又是数千回合后,我俩都精疲力尽,话都懒得说,纷纷回府倒头就睡。
一觉醒来,我浑身酸疼,却感觉怀里热乎乎的。
睁眼一看,小杨恭不知何时钻到我怀里来了。
小孩子的火气很旺,抱在怀里暖融融就像个小火炉。
我回想起来,明明入睡之前,我俩是一人一头各盖一个小被窝的。
估计是杨恭睡相不好。
我一瞧窗外已经大亮,阳光明媚。
我拾掇拾掇,很快起身。
我才一起床,杨恭便醒了,一骨碌坐起来。
圆溜溜的小眼睛直直看着我,闪闪发亮的。
也不知道在想什么。
我冲他说,“起来了就去洗漱,一会儿吃了早点,咱们就下山。”
在长白雪山住一天也就罢了,肯定不能常住的。
倒不是因为天冷或者别的,杨恭虽失了忆,体魄修为都还在,丢到雪坑里埋上三天三夜也冻不着他。

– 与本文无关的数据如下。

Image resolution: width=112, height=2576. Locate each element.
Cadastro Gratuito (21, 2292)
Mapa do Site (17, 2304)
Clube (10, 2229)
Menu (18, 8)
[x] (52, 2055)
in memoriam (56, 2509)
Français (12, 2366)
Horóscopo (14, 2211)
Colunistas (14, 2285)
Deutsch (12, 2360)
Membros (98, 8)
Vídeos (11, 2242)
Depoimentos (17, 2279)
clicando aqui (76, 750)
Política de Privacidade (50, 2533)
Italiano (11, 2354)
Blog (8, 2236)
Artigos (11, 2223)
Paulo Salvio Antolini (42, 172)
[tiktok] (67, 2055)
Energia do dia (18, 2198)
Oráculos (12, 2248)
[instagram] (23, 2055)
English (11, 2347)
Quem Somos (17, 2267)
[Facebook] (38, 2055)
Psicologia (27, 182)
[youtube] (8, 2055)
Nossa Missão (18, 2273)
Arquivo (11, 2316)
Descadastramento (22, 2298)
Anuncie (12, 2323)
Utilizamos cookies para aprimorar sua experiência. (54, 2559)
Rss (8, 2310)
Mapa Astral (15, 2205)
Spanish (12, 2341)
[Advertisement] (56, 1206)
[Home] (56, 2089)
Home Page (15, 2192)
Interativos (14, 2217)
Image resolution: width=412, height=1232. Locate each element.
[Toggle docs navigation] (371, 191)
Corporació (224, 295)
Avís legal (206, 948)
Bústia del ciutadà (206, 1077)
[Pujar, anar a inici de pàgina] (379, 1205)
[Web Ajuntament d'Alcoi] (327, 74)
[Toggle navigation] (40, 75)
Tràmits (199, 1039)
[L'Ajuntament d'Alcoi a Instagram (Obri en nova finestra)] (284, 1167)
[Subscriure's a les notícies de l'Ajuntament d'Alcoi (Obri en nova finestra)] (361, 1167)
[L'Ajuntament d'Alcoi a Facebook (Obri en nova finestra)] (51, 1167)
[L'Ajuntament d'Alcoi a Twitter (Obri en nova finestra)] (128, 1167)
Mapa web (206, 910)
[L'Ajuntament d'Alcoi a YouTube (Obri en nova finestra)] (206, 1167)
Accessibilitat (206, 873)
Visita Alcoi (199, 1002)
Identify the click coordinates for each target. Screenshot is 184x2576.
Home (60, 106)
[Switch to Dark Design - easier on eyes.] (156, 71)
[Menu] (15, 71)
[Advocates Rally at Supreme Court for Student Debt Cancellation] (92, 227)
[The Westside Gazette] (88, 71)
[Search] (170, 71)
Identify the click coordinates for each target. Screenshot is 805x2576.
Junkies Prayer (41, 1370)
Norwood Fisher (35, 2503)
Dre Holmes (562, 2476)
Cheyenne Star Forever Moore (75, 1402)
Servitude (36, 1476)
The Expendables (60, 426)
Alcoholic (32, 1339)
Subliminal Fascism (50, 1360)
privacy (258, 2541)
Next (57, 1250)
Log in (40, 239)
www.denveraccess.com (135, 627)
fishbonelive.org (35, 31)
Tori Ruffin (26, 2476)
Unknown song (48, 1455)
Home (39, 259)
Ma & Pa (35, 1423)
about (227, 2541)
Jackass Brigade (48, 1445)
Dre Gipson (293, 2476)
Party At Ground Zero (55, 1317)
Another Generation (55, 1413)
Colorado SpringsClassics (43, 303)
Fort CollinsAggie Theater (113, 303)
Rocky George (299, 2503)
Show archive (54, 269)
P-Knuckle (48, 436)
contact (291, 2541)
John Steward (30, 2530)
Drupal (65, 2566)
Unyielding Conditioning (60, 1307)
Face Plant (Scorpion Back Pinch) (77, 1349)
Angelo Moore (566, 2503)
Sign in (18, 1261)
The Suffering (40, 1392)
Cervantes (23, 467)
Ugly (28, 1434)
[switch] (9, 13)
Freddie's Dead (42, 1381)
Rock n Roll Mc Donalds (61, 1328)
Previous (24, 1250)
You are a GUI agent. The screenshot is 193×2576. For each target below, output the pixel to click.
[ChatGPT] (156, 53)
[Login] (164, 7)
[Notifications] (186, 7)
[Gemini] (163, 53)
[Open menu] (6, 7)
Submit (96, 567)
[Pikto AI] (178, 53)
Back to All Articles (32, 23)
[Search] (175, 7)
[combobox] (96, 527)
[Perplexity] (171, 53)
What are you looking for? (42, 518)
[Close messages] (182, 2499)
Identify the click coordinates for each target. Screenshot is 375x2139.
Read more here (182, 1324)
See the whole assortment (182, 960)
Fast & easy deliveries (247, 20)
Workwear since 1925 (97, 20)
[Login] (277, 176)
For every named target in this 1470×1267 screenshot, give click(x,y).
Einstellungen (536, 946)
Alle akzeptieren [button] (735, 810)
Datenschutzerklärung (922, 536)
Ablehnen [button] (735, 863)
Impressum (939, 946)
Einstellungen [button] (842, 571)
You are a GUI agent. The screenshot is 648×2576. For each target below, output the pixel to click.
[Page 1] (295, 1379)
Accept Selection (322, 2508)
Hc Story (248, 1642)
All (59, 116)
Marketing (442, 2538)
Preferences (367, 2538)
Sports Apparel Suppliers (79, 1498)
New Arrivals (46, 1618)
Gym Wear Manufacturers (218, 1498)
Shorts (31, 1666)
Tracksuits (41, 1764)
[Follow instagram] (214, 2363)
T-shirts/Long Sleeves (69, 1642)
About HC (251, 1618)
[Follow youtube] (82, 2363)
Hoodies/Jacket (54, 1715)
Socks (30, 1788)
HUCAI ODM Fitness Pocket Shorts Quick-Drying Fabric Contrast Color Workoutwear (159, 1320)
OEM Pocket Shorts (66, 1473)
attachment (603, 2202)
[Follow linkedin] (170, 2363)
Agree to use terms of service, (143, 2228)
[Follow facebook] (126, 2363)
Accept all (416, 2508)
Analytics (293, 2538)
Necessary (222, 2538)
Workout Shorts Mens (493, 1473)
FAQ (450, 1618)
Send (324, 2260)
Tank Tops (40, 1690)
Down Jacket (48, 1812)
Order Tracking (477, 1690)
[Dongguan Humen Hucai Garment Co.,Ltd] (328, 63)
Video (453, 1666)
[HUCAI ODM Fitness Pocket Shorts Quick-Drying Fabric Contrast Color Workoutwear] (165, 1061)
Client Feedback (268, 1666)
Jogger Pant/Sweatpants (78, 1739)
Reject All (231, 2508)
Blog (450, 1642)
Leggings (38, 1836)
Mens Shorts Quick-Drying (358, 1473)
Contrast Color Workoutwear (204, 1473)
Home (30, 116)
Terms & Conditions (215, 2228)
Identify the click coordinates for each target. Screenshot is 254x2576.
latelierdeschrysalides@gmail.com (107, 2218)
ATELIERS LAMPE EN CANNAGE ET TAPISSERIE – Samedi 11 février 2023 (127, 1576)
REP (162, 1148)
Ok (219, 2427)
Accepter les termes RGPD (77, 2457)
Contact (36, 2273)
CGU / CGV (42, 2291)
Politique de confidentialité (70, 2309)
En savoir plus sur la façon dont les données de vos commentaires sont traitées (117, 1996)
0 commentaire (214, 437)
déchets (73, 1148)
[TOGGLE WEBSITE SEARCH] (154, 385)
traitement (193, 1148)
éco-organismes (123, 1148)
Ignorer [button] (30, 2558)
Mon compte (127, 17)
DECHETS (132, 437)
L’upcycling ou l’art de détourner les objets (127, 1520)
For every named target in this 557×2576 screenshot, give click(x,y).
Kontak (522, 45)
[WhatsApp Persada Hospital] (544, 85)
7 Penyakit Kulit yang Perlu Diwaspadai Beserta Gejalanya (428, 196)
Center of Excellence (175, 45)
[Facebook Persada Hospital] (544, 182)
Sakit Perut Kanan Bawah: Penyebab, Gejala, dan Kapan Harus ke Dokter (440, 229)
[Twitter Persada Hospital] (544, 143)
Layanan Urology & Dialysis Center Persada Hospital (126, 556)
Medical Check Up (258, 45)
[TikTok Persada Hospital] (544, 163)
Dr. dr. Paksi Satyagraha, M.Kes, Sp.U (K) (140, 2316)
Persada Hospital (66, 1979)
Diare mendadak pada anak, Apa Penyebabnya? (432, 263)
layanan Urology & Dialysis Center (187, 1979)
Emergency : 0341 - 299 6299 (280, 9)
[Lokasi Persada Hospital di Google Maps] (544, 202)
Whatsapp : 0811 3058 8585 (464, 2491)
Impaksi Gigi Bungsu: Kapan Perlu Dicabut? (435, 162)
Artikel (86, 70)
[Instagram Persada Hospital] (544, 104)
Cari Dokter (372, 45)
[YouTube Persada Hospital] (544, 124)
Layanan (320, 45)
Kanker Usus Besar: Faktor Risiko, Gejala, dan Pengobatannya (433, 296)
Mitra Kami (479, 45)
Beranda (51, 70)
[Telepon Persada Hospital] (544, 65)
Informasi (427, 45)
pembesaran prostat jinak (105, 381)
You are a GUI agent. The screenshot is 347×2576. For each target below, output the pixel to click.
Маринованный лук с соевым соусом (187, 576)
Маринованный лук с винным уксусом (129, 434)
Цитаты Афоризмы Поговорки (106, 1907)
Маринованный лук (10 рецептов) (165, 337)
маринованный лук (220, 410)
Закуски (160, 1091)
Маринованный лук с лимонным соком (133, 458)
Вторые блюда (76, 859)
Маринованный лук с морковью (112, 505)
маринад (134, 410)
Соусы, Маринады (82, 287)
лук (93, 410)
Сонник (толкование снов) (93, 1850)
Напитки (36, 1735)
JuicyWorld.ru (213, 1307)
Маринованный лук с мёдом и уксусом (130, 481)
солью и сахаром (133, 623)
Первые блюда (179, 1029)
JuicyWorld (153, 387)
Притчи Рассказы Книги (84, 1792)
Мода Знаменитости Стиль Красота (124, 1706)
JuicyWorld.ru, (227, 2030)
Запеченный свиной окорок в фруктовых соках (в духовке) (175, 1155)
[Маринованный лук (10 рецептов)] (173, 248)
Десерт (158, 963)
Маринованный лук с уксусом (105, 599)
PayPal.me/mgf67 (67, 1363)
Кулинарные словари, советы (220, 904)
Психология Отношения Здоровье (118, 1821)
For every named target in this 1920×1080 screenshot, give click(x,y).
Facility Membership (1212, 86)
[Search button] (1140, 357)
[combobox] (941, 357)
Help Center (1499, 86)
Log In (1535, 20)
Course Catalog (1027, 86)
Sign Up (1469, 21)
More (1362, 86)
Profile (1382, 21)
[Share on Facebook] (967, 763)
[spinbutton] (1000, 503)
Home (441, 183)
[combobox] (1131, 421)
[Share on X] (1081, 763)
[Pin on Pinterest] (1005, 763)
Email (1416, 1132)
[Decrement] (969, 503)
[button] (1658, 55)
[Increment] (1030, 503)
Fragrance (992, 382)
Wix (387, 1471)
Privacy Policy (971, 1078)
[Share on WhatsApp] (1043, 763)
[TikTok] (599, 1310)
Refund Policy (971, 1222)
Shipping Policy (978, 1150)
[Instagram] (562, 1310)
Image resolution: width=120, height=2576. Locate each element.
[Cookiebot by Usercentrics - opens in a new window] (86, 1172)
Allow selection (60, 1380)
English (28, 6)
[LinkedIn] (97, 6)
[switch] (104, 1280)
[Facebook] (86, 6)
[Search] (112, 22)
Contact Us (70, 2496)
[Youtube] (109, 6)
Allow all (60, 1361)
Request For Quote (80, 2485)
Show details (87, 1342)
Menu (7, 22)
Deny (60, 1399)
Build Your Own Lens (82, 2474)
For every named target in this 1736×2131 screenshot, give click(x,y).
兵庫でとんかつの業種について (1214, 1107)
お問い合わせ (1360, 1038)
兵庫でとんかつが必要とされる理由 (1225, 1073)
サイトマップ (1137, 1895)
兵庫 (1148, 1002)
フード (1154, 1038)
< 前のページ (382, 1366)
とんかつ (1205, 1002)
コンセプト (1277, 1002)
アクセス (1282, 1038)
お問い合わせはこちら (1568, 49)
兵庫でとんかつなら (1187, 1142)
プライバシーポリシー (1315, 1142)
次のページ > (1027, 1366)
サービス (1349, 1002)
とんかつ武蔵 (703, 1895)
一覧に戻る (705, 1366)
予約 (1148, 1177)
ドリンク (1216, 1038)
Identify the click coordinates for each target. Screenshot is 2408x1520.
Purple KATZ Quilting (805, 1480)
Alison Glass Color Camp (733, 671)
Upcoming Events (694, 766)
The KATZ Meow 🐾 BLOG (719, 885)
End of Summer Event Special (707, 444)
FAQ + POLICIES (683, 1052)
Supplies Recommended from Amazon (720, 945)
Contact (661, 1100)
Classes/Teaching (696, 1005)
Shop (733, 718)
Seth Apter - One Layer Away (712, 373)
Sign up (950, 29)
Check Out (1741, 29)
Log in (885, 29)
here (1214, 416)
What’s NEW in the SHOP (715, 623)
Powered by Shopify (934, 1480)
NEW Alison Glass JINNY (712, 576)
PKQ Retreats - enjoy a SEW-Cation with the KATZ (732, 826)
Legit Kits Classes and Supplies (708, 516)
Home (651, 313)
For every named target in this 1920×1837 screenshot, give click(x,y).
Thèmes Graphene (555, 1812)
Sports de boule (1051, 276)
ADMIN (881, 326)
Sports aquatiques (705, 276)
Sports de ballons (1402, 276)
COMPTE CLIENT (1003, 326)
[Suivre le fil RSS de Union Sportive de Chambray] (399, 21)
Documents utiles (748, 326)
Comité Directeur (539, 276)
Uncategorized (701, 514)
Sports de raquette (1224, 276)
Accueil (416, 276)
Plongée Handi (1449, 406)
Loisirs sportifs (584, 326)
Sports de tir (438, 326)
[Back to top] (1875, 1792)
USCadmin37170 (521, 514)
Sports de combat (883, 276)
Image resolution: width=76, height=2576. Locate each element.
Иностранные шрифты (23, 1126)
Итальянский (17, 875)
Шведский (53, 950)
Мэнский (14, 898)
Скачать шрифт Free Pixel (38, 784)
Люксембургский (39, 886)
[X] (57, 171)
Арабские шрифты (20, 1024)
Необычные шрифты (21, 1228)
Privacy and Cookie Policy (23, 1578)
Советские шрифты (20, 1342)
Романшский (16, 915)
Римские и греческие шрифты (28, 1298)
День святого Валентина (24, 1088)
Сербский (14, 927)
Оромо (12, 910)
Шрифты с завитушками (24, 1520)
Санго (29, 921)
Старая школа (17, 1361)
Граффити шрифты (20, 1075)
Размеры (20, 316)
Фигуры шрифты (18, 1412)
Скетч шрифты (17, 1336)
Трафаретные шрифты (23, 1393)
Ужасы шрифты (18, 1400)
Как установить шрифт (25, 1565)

主要是因为这里太过冷清,方圆十里漫山遍野除了我和玉照两个和一只白猫之外,没有任何活人。人太少不热闹,不利于小孩子的身心健康。
我已经打算好了,去凡间寻个太平些的国家,找个小镇住着。
既有人烟,也不会担心战火纷扰。
到了年纪就让他上学堂,跟着教书先生读书写字。
按照正常的方式养大个男孩还不容易吗?
寻常人家怎么养,我就怎么养。
十年而已,也很容易的!
我心里美滋滋的盘算着。
理想是美好的,但现实总会给我沉重一击。
头天下山,杨恭便发起了烧,到了夜间额头烧得滚烫,温度怎么都降不下来。
这不是寻常的风寒或者头疼脑热,我寻了冰袋放他脑袋上,没一会儿冰袋就融成了温水,他的体温半点没降。
我没法子,强行将我自身的灵力倒灌进他体内,才成功控制住体温,一折腾就是一天一夜。
直到第三天,杨恭才清醒,又活蹦乱跳起来,成没事人了。
又过了半个月,没有复发的迹象。
我这才好不容易松了口气。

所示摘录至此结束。